120e km, ravito perso, au pied du col d’Ares. Cannette de coca vidée dans une gourde et ça repars. Et…je suis collé. Ce col me paraît interminable. La route est large, ça ne défile pas! Et puis mon braquet n’est pas des plus adapté : 52/36-11/28… même tout à gauche, ça fait mal dans du 8-10%!13km de souffrance mais toujours personne derrière moi, ça permet de rester dans la course.Demi tour au sommet, je refais mes écarts: 4/5 à peu près à 5 minutes, derrière c’est loin. Tout va bien. Globalement descente ou faux plat jusqu’à T2, ça avance assez bien! Je stoppe le garmin 100m avant: il m’annonce…4 jours de recup! Problème, j’ai un marathon avant.
T2 ou je prend le temps de bien faire les choses. J’enfile mon sac de trail pour avoir mes gourdes, gels à proximité, et c’est parti.
La première boucle de CaP n’est pas compliqué : 10.5km de montée et 600m de D+, puis la même en descente.

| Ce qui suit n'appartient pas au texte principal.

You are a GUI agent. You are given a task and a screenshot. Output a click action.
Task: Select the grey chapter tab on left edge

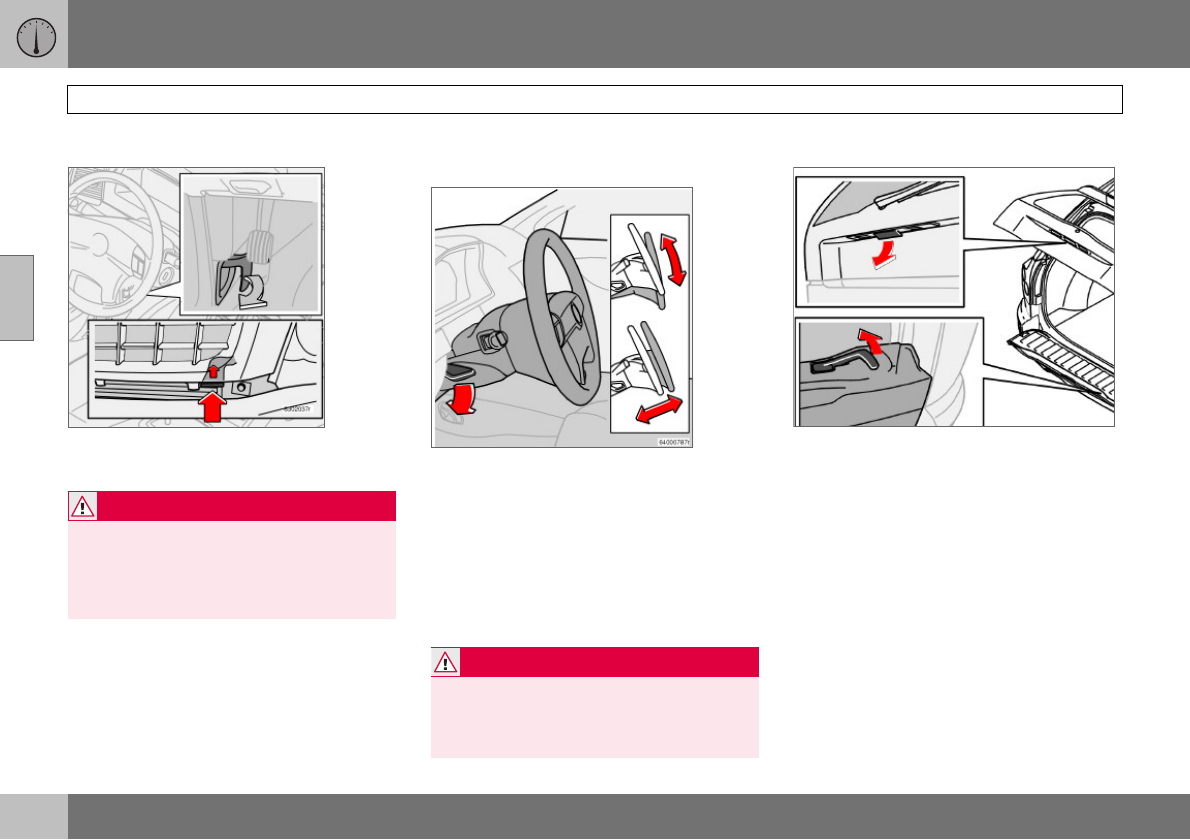(17, 298)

J’alterne marche/ course dans la montée et voilà que je me fais doubler : un espagnol qui va plus vite dans cette montée que je ne vais en descente… il finira d’ailleurs 2e grâce à un super marathon. 

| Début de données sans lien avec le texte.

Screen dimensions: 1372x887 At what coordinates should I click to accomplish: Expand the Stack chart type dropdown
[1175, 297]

Petit coup au moral, j’attaque la descente et profite pour discuter avec un concurrent du half quelques kilomètres avant qu’il ne ralentisse.17ème km, une fontaine, je m’arrête. Et un autre concurrent du full arrive. Voyant bien la différence d’allure, je lui laisse la place à la fontaine et l’encourage. 

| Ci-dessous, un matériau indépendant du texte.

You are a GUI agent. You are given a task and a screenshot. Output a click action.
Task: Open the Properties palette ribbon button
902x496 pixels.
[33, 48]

Je repars, me refais doubler, passe 6e. Le cerveau ne suit plus, donc les jambes non plus.. Km21, une petite boucle de 5km plutôt roulante et pourtant j’alterne marche et course. Je ne suis plus dans la course… on passe devant l’arrivée et la dernière difficulté du jour arrive : environ 8km de montée 100% trail – 8km de descente sur route.
Et je marche, et je marche.. impossible de courir. Finir 6e-8e-10e.. a ce moment là, n’a plus aucune importance.C’est non sans difficulté que j’arrive au sommet, bascule sur la route. La pente est telle qu’il suffit de mettre un pied devant l’autre pour être à 11 à l’heure.
La ligne d’arrivée est là, pourtant, je n’arrive pas à la savourer.
Ce marathon réalisé en 4h45 me laisse un goût amer. 13h01 d’effort et je sonne la cloche d’arrivée. On m’annonce 7e. Tient, mon cerveau était visiblement sur une autre planète quand le 6e concurrent m’a doublé.

Ravitaillement d’arrivée ridicule. Un sac avec une banane, une part de 4 quarts et une quiche. Heureusement, il y a bière à volonté. Je vais donc récupérer en liquide !
À chaud, je me disais qu’ils ne me reverraient pas.Après quelques jours, je me dis..j’y retournerai, préparé pour un marathon aussi dur.
Ce n’est pas une épreuve à prendre à la légère, il faut y être réellement préparé car cela peut vite devenir un chemin de croix. Mais cette épreuve, totalement hors norme, plaira aux plus fous!